Architecture of functions
"""""""""""""""""""""""""

-  ``FOCOPS.learn()``

   - ``FOCOPS._env.rollout()``
   - ``FOCOPS._update()``

     - ``FOCOPS._buf.get()``
     - ``FOCOPS._update_lagrange()``
     - ``FOCOPS._update_actor()``
     - ``FOCOPS._update_cost_critic()``
     - ``FOCOPS._update_reward_critic()``

------


Documentation of algorithm specific functions
"""""""""""""""""""""""""""""""""""""""""""""

.. tab-set::

    .. tab-item:: _compute_adv_surrogate()

        .. card::
            :class-header: sd-bg-success sd-text-white sd-font-weight-bold
            :class-card: sd-outline-success  sd-rounded-1 sd-font-weight-bold
            :class-footer: sd-font-weight-bold

            FOCOPS._compute_adv_surrogate()
            ^^^
            Compute the surrogate advantage function.

### To do
**1)** According to the FOCOPS documentation excerpt, what does FOCOPS._compute_adv_surrogate() compute?
**2)** Pick up the FOCOPS documentation excerpt after its final line and carry it forward.

### Data lines
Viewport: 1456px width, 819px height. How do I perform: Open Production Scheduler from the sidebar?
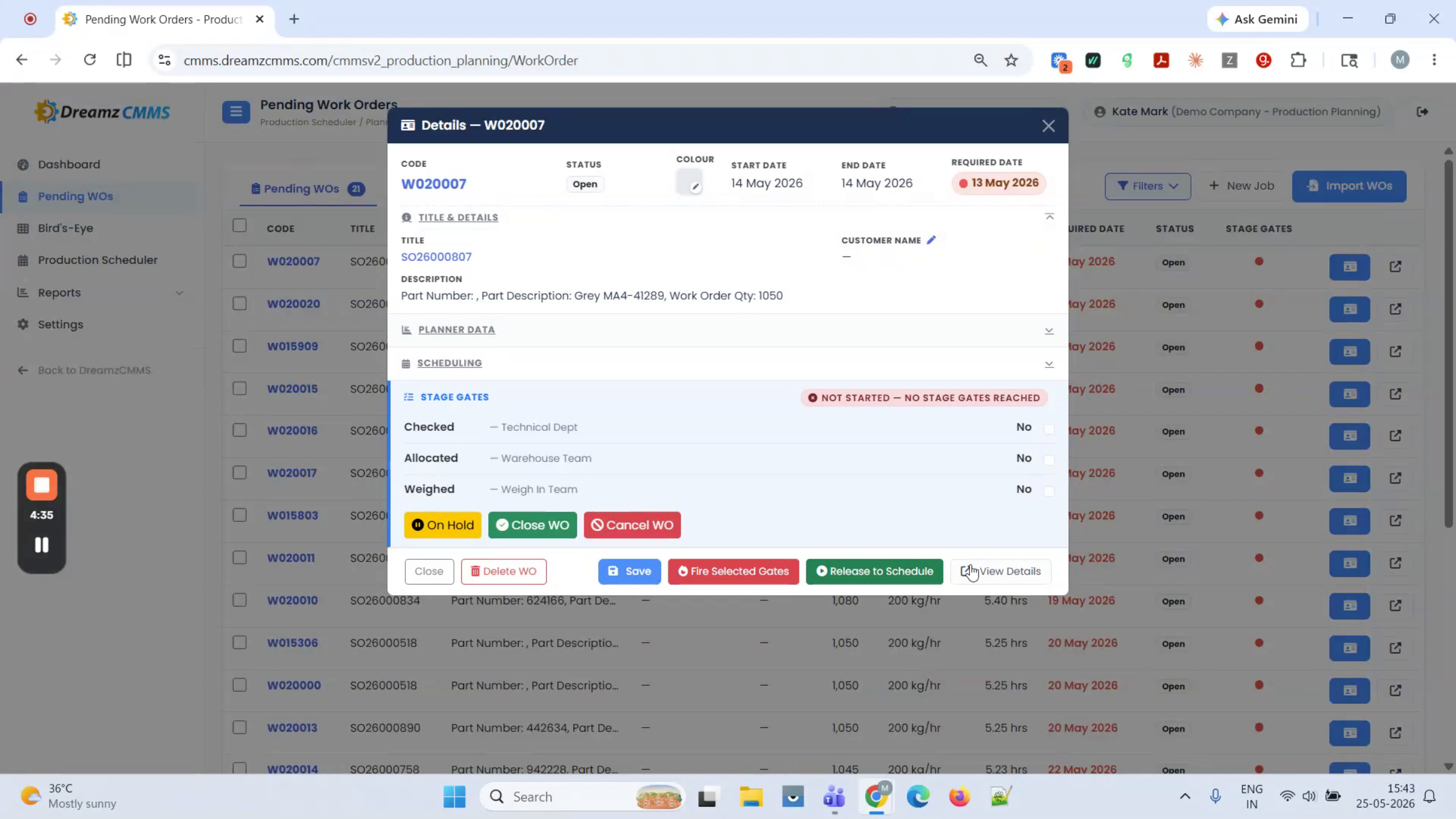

### Answers for the exercise
**1)** The surrogate advantage function.

**2)**
            .. code-block:: python
                :linenos:

                return (adv_r - self._lagrange.lagrangian_multiplier * adv_c) / (
                    1 + self._lagrange.lagrangian_multiplier
                )

    .. tab-item:: FOCOPS._loss_pi()

        .. card::
            :class-header: sd-bg-success sd-text-white sd-font-weight-bold
            :class-card: sd-outline-success  sd-rounded-1 sd-font-weight-bold
            :class-footer: sd-font-weight-bold

            FOCOPS._loss_pi()
            ^^^
            Compute the loss of policy network.

            In FOCOPS, the loss is defined as:

            .. math::

                L = \nabla_{\boldsymbol{\theta}} D_{K L}\left(\pi_{\boldsymbol{\theta}}^{'} \| \pi_{{\boldsymbol{\theta}}}\right)[s]
                -\frac{1}{\eta} \underset{a \sim \pi_{{\boldsymbol{\theta}}}}
                {\mathbb{E}}\left[\frac{\nabla_{\boldsymbol{\theta}} \pi_{\boldsymbol{\theta}}(a \mid s)}
                {\pi_{{\boldsymbol{\theta}}}(a \mid s)}\left(A^{R}_{\pi_{{\boldsymbol{\theta}}}}(s, a)
                -\lambda A^C_{\pi_{{\boldsymbol{\theta}}}}(s, a)\right)\right]

            In code implementation, we use the following code to compute the loss:

            .. code-block:: python
                :linenos:

                distribution = self._actor_critic.actor(obs)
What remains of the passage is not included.